Question

How do you solve the inequality ${{x}^{2}}+3x>10$?

Answer 1

This type of problem is based on the concept of inequality. First, we have to consider the whole function and then add -10 on both the sides of the inequality. And convert the right-hand side of the inequality to zero. Then, we need to find the factors of the given inequality by making necessary calculations. And then solve x by making some adjustments to the given inequality.

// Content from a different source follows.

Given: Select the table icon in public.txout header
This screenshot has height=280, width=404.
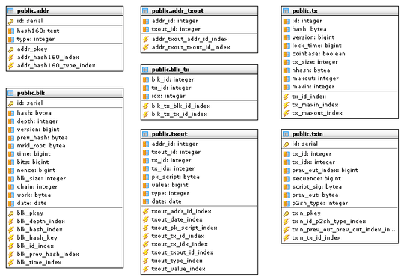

Complete step by step answer:
According to the question, we are asked to solve the given inequality ${{x}^{2}}+3x>10$.
We have been given the inequality is ${{x}^{2}}+3x>10$ . -----(1)
We first have to add -10 on both the sides of the equation (1).
$\Rightarrow {{x}^{2}}+3x-10>10-10$
On further simplifications, we get,
${{x}^{2}}+3x-10>0$ --------(2)
We know that
3x=5x-2x
And -10=5(-2)
Therefore, substituting these observations in equation (2), we get
${{x}^{2}}+5x-2x+5\left( -2 \right)>0$
By taking x common from the first two terms of the inequality and -2 common from the last two terms of the inequality, we get
$\Rightarrow x\left( x+5 \right)-2\left( x+5 \right)>0$
Now take $\left( x+5 \right)$ common from the obtained inequality.
We get,
$\Rightarrow \left( x+5 \right)\left( x-2 \right)>0$
Since $\left( x+5 \right)\left( x-2 \right)>0$, $\left( x+5 \right)$ and $\left( x-2 \right)$ are greater than 0.
$\left( x+5 \right)>0$ and $\left( x-2 \right)>0$.
$\Rightarrow x+5-5>0-5$ and $x-2+2>0+2$
$\therefore x>-5$ and $x>2$
Hence, the values of x in the inequality ${{x}^{2}}+3x>10$ are $x>-5$ and $x>2$.

Note:
Whenever you get this type of problem, we should always try to make the necessary changes in the given inequality to get the final solution of the inequality which will be the required answer. We should avoid calculation mistakes based on sign conventions. We should always make some necessary calculations to obtain zero in the right-hand side of the inequality. And then solve the inequality by factoring the quadratic equation with the variable x.